C’est alors que le devin me tendit un à un deux morceaux de papiers accrochés chacun sur
un bâtonnet ; ces bouts de papier contenaient des questions écrites qui lui sont envoyées
des Etats-Unis d’Amérique : je dépliai avec mes doigts frêles le premier bout de papier sur
lequel il était mentionné BUSH et sur l’autre le nom de son adversaire démocrate KERRY.
Sans nul doute, il s’agissait de savoir qui des deux candidats allait remporter les élections
américaines. Le devin, en ce qui le concerne, n’avait jamais entendu parler ni de l’un ni de
l’autre des prétendants à la maison blanche.
Ça m’intéresse de savoir ce que le renard allait révéler sur cette question.
Alors reviens demain matin à 7 heures sauf s’il pleut ou qu’il fait un grand vent ce soir ;
auxquels cas, les casiers vont s’effacer et il faudra tout recommencer.
Cette nuit là, le ciel comme tous les soirs pendant la saison des pluies, était bien chargé de
nuages noirs mais il n’y eu ni vent ni goutte de pluie et le lendemain matin, à 7 heures, je
me rendis comme convenu au lieu indiqué pour le rituel d’interprétation des traces du
renard.
Ils étaient deux devins chacun avec une règle pour dévoiler les desseins de Dieu à travers
les empreintes laissées par le renard la veille au soir.

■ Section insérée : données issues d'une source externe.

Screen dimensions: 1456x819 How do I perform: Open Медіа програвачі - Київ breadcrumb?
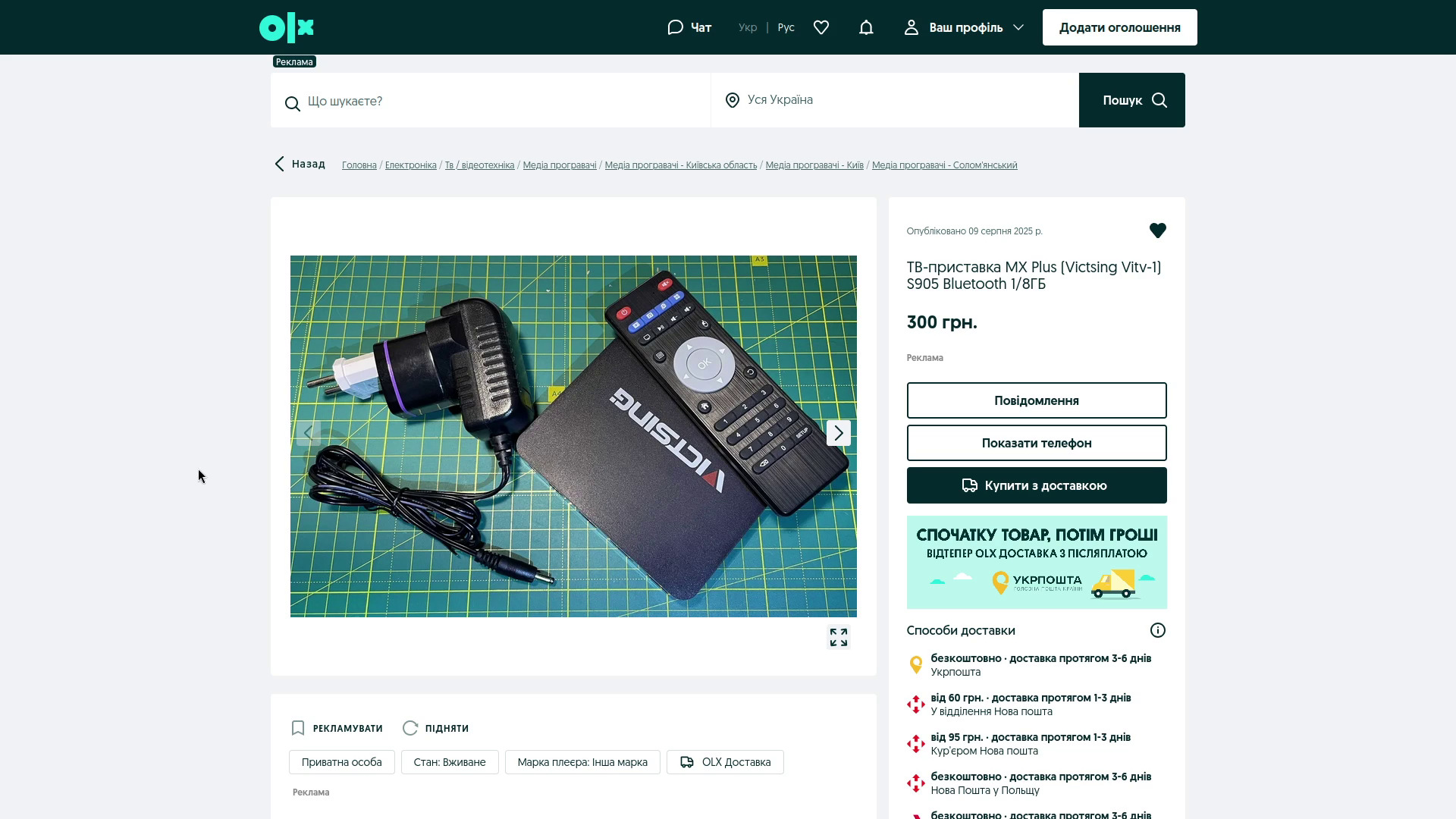(x=814, y=165)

Le renard était bel et bien passé par là car ses traces étaient visibles sur le sable.
Pour le renard expliqua Aradio, c’est BUSH qui sera le vainqueur des élections.
Sur le casier rectangulaire, le bâtonnet portant BUSH avait été déplacé, piétiné, couché par
le renard là où d’autres bâtonnets étaient restés intacts.
A la question de savoir ce que cela pourrait signifier, le devin me répondit que cela
n’augure pas de lendemains tranquilles et paisibles.
Ces élections feront couler beaucoup d’encre, de salive voire de sang d’après le devin.
Le moment semblait grave quand les deux devins se mirent à s’exprimer dans une langue
qui m’a paru compliquée voire complexe.
Je ne pouvais m’empêcher de lui demander :
Vous parlez Dogon?
Non, me répondit Aradio
Vous parlez quelle langue ?
Nous parlons la langue secrète, celle des initiés dogons!
Je savais bien que je ne sais rien !
Après ces échanges avec le devin, nous sommes partis de Sanga ce vendredi 6 août 2004,
cinquième jour de la semaine.
Au pays des dogon, la semaine est de 5 jours ! ! !
Au cours des 19ème et 20ème siècle, le peuple dogon a su résister physiquement et
culturellement à deux agressions : celle du colonialisme français avec ses cohortes de
militaires, de marchands et de missionnaires puis celle de la pénétration de l’islam.
Aujourd’hui, une autre menace pèse sur la conservation du patrimoine culturel dogon :
celle des flux massifs de touristes ayant en bandoulière des appareils numériques.